A Change of mind

The new Chairman of the Bar Council must surely remember the events surrounding the introduction of the rules of disclosure of reports in personal injury actions.

They should fortify him in his efforts to have canceled, or substantially amended, the new rule of the Superior Courts in Statutory Instrument No. 12 of 2008 as suggested HERE.

The practicality of changing the effect of Statutory Instrument 12 of 2008 is real and the example is found in the recent past.

The Superior Courts Rules Committee introduced an amendment to the rules in 1997, as set out HERE.

Very promptly, the amendment was revoked and replaced by a new rule as set out HERE. This was discussed in the Supreme Court in Payne v Shovlin [2005] IESC.

The Court accepted that the effect of the 1997 rule on disclosure was too broad and the new, replacement rule was of a narrower ambit.

In short, when the bad effects of a rule or rule change is manifest the Rules Committee is capable of responding positively.

Go to it, Mr. Chairman!

(PS: Issue a new Press Release; your website shows Turlough O’Donnell as the Chairman, according to the latest Press Release on the topic; cancel the old Press Release).

Komodo Dragons

The result of the Bar Council Elections is in (or out).

The new Chairman should immediately address two issues. I referred to one previously HERE (depose the Attorney General, for reasons of self-respect, from his “position” as “leader of the Irish Bar”).

The other is urgent. It is the need to campaign to reverse a new rule of the Superior Courts. The Superior Courts Rules committee has introduced the following paragraph into Order 99, Rule 1 of the Rules of the Superior Courts (S.I. 12 of 2008).
========================================
• **Problem**
Continue the post about the Bar Council and the Superior Courts rules, starting right after its last sentence.

• **Record excerpts**
========================================
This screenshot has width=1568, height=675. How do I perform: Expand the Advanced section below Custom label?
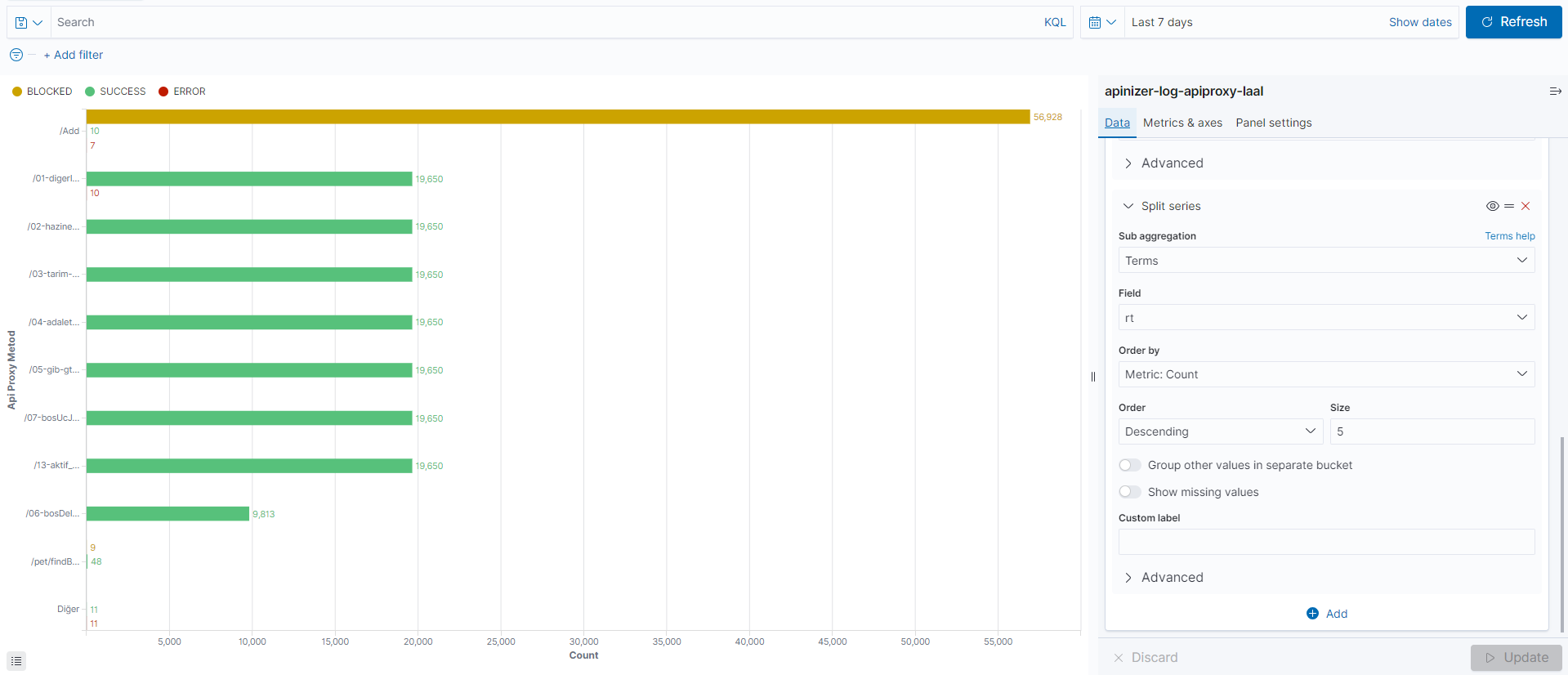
========================================
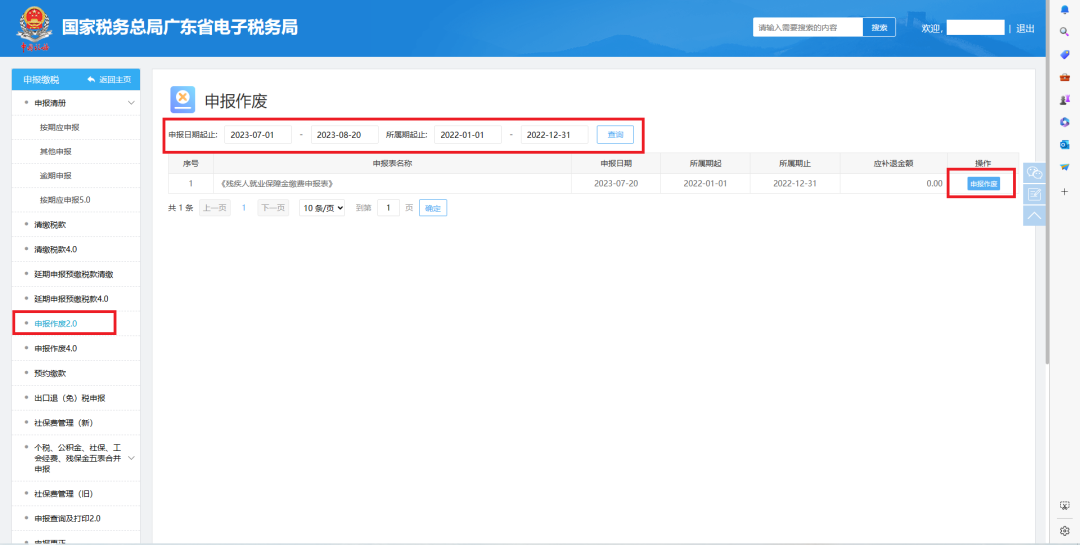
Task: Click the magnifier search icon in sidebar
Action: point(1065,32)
========================================
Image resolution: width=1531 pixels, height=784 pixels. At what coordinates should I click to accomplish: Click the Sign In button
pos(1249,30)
========================================
• **Result**
(4A) The High Court or the Supreme Court, upon determining any interlocutory application, shall make an award of costs save where it is not possible justly to adjudicate upon liability for costs on the basis of the interlocutory application.”;

The effect of this change is to tie the hands of the High Court or the Supreme Court on the issue of the payment of costs on interlocutory applications. Very often their costs are made “costs in the cause”. This means that the responsibility for the payment of the costs will lie with the unsuccessful litigant. Or, the costs are “reserved”. This means that the issue of responsibility for the payment of such costs will, or may, be determined by the trial judge at the hearing of the action.

The effect of the new rule is to favour wealthy litigants by raising the stakes for litigants who are not wealthy.

It is not enough now to be strategically superior; it is essential to be tactically perfect.

I am reminded of the Komodo Dragon. It has toxic saliva so powerful it needs just to strike and bite sufficient to break the skin of its victim, which, fleeing the attack, is followed by the Dragon at a leisurely pace in the certainty that the victim will succumb to the poison (a biological poison) and be eaten by the Dragon, alive.

Should we not prefer people to monsters?